Indonesia’s new Mandalika Circuit venue could be race-ready by end of this month.
MotoGP’s long awaited return to Indonesia appears to be ‘on track’ if the latest word about the republic’s new Mandalika Circuit – situated in the South Lombok Island region -is anything to go by.
In a recent press release, circuit developers the Indonesian Tourism Development Corporation (ITDC) say the new 4.3km-long course with 17 corners will see its asphalt and track lane works completed by the end of this month.
Once that’s done, the circuit will be eligible to undergo homologation tests by the FIM. If it passes, Mandalika will then be declared fit to host world championship races, but not before completing a few more elements.
As to when the circuit can commence commercial operations, that timeline remains fluid for the moment. According to circuit promoter and operator The Mandalika Grand Prix Association, overall construction progress has reached 81.42% completion as of mid-July.
Work on the run-off gravel, run-off grass, north tunnel and retaining wall, outer and inner service road, and concrete barrier installation, which presently stands at 95% completion, continues.
Other elements still required to fulfil FIM standards include the completion of the run-off, pitstop, paddock building, on-site health and helipad facilities, as well as a designating a hospital in the surrounding area.

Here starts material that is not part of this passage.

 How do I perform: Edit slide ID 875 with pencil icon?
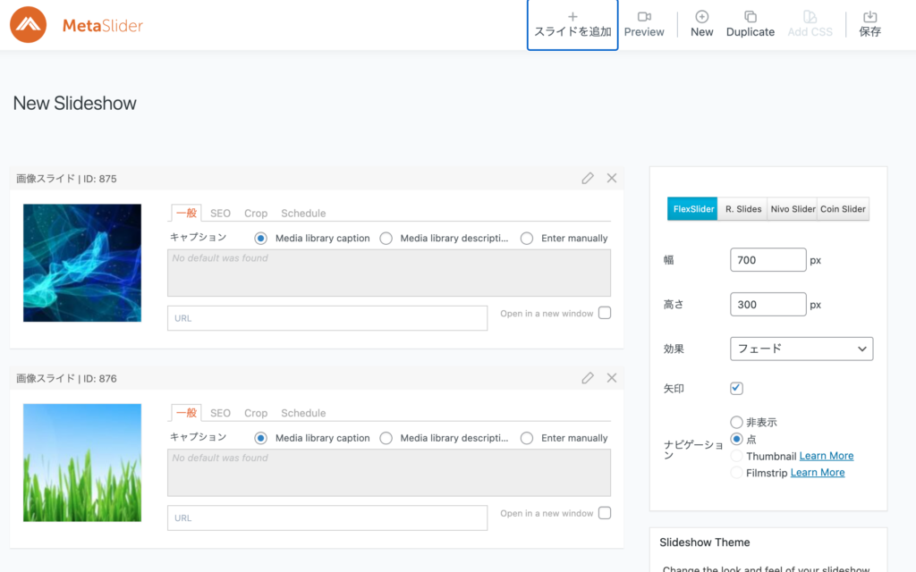coord(588,178)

Though MotoGP is slated to host its first race there sometime in 2022, Mandalika seems confident that the World Superbikes Championship (WSBK) race it plans to host later this year in November will go ahead.
Once completed, many in Indonesia will hail Mandalika to be comparable with the likes of its ASEAN-based peers such as the Sepang International Circuit in Malaysia, and the Chang International Circuit in Buriram, Thailand.
Forty garages will made available within the circuit’s paddock area and the main tribune has been prepared with 50,000 seats, while the standing tribune will hold 138 thousand people, Kurniawan house hospitality or 7,700 people.